Required work: Please continue the news report below on the plan to demolish the Church of the Good Shepherd, starting right after its last sentence.

Selected passage:
Bath Voice News: reactions continue over plans to demolish The Church of the Good Shepherd and replace it with more houses

By Local Democracy Reporter John Wimperis: The Church of the Good Shepherd in the Northend area of Batheaston is a rare example of 1960s brutalism in the Bath area. But the church closed down during the Covid-19 pandemic and, with declining numbers attending mass, was judged to not be viable to reopen.

The church was the work of Bath architect Martin Fisher, who was also behind the design of St Peter and Paul’s in Combe Down. It is controversial in the village, with some calling it an “important historical statement” and others seeing it as an “eyesore.”

Rather than a spire, the church’s square roof slopes up to the south east corner with windows which, from the outside, could easily be mistaken for concrete. But inside, there is a revelation of colour as light from across the valley streams in through the windows behind the altar.

Now the Diocese of Clifton hopes to redevelop the site as housing, with worshippers to attend St Mary’s in nearby Bath instead or watch live-streamed mass services. But the plans have been slammed by locals who love and loathe the church alike. 79 people have lodged objections on the council’s planning portal, with just two comments lodged in support, and two uncategorised.

Jonathan Stockton wrote: “This building is of great note. Its brutal architecture from the mid 1960’s may not be to everyone’s taste but it is an important historical statement which has been an important part of the character of Batheaston for over 50 years.

Provided information:
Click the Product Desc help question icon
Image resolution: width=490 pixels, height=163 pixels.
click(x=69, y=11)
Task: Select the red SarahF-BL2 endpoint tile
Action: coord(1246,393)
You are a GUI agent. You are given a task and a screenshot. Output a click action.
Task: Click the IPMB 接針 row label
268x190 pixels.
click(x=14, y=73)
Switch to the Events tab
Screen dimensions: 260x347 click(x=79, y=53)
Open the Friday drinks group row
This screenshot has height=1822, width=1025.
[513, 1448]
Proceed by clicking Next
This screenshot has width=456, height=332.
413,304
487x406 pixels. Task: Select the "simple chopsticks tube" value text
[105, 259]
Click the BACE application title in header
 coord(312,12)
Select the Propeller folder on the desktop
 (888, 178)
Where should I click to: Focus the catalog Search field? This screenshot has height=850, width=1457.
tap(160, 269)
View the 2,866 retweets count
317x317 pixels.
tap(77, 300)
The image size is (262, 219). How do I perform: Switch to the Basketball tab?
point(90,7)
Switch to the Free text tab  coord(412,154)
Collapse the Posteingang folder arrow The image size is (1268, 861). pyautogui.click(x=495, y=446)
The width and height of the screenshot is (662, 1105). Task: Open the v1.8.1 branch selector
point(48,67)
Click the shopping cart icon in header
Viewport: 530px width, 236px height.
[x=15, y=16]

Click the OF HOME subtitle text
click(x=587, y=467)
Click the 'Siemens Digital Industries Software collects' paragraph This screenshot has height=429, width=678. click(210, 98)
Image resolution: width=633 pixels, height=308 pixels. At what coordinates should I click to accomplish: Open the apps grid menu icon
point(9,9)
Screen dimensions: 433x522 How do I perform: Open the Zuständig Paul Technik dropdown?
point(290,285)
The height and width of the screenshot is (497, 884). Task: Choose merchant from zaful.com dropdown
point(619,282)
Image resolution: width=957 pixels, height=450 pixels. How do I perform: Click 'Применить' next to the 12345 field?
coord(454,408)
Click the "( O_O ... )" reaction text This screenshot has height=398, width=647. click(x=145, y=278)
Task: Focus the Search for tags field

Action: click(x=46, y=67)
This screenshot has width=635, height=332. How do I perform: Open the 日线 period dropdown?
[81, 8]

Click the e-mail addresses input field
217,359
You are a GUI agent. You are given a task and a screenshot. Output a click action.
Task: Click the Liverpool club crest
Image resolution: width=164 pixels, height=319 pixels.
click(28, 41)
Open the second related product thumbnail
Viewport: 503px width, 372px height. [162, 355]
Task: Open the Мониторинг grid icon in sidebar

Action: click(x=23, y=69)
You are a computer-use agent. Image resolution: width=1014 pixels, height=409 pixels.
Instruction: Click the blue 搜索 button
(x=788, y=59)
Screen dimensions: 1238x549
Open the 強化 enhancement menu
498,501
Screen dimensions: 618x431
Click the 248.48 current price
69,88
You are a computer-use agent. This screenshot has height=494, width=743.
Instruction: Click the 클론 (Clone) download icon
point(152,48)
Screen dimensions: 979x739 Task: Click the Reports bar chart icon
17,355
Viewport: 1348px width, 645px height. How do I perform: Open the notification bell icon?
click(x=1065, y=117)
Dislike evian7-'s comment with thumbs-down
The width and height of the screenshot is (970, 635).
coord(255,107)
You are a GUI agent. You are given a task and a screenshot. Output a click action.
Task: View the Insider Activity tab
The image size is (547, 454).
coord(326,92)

Response area:
“It would be completely wrong to demolish this building and replace it with the poorly designed and over-bearing block of terrace houses proposed which would dominate and over-shadow beautiful listed cottages and houses around it.

“The fact that the Church of the Good Shepherd has been used for film and television location work should also underline its beauty, looks and uniqueness.”

He added: “Why can the church of the Good Shepherd not be carefully converted into one or two dwellings and retain its historic looks?”

Also lodging an objection, Russell Hudson said: “I consider the existing building to be an extremely good example of 1960’s architecture. From Penthouse Hill the building is very low impact visually, being single story, but manages to fit an impressive sized building on a small and difficult site.

“I understand that the building was turned down for listing by Historic England, which is a great shame. Good buildings from this era are very unusual in the Bath area, and should be preserved where possible. Although the Church does not fit in with the style of the buildings around it, it is clearly designed sympathetically to its surroundings, when built in 1967.”

Alex Clarke added: “Although not in keeping with the surrounding buildings, the removal of such a unique structure would be a loss to the architectural heritage of the village. It is easy to erase structures built in the mid-century however this removes important historical development of the village.”

But even those who do not like the brutalist church have objected to the plans to build four houses in its place. David Struart said: “The church is the village joke. Everyone sees it as a disproportionate and ugly mistake.”

But he warned that the new building was “inappropriate” and something close to the character of the rest of the village should be built. He said: “The villagers have put up with this eyesore at the entrance of Northend for far too long and trust the Clifton Diocese will nominate appropriately experienced architects. Here is the chance to carefully right a wrong which was committed in the sixties and create good ordinary houses”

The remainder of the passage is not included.